* _Records supplied_

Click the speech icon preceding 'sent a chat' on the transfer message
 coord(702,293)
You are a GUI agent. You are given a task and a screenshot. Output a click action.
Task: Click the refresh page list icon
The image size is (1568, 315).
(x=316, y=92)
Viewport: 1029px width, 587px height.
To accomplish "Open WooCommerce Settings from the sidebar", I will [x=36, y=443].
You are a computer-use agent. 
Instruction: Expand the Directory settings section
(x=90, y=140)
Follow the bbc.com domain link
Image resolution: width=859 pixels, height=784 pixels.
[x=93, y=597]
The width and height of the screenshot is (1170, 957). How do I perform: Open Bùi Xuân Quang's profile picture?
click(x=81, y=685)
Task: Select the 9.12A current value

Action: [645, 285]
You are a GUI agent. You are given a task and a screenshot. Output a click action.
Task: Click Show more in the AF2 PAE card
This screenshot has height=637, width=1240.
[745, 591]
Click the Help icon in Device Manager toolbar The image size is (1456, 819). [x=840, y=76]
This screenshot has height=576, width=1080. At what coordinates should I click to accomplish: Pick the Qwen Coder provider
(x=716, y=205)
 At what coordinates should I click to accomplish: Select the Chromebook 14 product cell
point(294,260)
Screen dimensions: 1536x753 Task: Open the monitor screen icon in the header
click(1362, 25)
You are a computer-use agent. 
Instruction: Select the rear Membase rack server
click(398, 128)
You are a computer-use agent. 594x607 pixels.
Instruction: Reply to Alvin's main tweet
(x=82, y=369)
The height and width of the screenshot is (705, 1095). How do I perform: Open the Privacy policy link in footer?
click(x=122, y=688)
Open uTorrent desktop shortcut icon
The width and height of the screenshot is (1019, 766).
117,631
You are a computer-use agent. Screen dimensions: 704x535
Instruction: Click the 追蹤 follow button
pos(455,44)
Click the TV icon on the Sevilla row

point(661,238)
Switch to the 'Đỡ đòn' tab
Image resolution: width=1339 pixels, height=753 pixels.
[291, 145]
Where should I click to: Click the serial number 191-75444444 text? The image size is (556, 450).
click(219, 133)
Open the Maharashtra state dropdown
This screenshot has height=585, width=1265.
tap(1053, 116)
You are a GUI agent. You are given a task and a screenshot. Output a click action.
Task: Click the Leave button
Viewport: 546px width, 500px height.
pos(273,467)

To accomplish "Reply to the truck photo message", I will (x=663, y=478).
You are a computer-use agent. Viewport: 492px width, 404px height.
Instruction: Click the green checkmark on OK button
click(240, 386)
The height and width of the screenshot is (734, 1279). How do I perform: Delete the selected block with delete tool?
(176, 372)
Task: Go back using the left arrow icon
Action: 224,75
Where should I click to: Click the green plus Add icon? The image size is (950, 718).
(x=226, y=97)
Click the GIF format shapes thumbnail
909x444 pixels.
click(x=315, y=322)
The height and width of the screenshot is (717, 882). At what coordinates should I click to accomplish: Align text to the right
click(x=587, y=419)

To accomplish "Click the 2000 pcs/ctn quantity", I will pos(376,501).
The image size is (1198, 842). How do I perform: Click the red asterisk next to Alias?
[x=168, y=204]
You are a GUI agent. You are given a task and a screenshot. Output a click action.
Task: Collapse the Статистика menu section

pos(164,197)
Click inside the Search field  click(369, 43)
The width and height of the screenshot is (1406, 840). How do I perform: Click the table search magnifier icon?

* _Work to be completed_
Write the complete data out, exactly as above.

* _Result of this task_
Click the speech icon preceding 'sent a chat' on the transfer message
 coord(702,293)
You are a GUI agent. You are given a task and a screenshot. Output a click action.
Task: Click the refresh page list icon
The image size is (1568, 315).
(x=316, y=92)
Viewport: 1029px width, 587px height.
To accomplish "Open WooCommerce Settings from the sidebar", I will [x=36, y=443].
You are a computer-use agent. 
Instruction: Expand the Directory settings section
(x=90, y=140)
Follow the bbc.com domain link
Image resolution: width=859 pixels, height=784 pixels.
[x=93, y=597]
The width and height of the screenshot is (1170, 957). How do I perform: Open Bùi Xuân Quang's profile picture?
click(x=81, y=685)
Task: Select the 9.12A current value

Action: [645, 285]
You are a GUI agent. You are given a task and a screenshot. Output a click action.
Task: Click Show more in the AF2 PAE card
This screenshot has height=637, width=1240.
[745, 591]
Click the Help icon in Device Manager toolbar The image size is (1456, 819). [x=840, y=76]
This screenshot has height=576, width=1080. At what coordinates should I click to accomplish: Pick the Qwen Coder provider
(x=716, y=205)
 At what coordinates should I click to accomplish: Select the Chromebook 14 product cell
point(294,260)
Screen dimensions: 1536x753 Task: Open the monitor screen icon in the header
click(1362, 25)
You are a computer-use agent. 
Instruction: Select the rear Membase rack server
click(398, 128)
You are a computer-use agent. 594x607 pixels.
Instruction: Reply to Alvin's main tweet
(x=82, y=369)
The height and width of the screenshot is (705, 1095). How do I perform: Open the Privacy policy link in footer?
click(x=122, y=688)
Open uTorrent desktop shortcut icon
The width and height of the screenshot is (1019, 766).
117,631
You are a computer-use agent. Screen dimensions: 704x535
Instruction: Click the 追蹤 follow button
pos(455,44)
Click the TV icon on the Sevilla row

point(661,238)
Switch to the 'Đỡ đòn' tab
Image resolution: width=1339 pixels, height=753 pixels.
[291, 145]
Where should I click to: Click the serial number 191-75444444 text? The image size is (556, 450).
click(219, 133)
Open the Maharashtra state dropdown
This screenshot has height=585, width=1265.
tap(1053, 116)
You are a GUI agent. You are given a task and a screenshot. Output a click action.
Task: Click the Leave button
Viewport: 546px width, 500px height.
pos(273,467)

To accomplish "Reply to the truck photo message", I will (x=663, y=478).
You are a computer-use agent. Viewport: 492px width, 404px height.
Instruction: Click the green checkmark on OK button
click(240, 386)
The height and width of the screenshot is (734, 1279). How do I perform: Delete the selected block with delete tool?
(176, 372)
Task: Go back using the left arrow icon
Action: 224,75
Where should I click to: Click the green plus Add icon? The image size is (950, 718).
(x=226, y=97)
Click the GIF format shapes thumbnail
909x444 pixels.
click(x=315, y=322)
The height and width of the screenshot is (717, 882). At what coordinates should I click to accomplish: Align text to the right
click(x=587, y=419)

To accomplish "Click the 2000 pcs/ctn quantity", I will pos(376,501).
The image size is (1198, 842). How do I perform: Click the red asterisk next to Alias?
[x=168, y=204]
You are a GUI agent. You are given a task and a screenshot. Output a click action.
Task: Collapse the Статистика menu section

pos(164,197)
Click inside the Search field  click(369, 43)
The width and height of the screenshot is (1406, 840). How do I perform: Click the table search magnifier icon?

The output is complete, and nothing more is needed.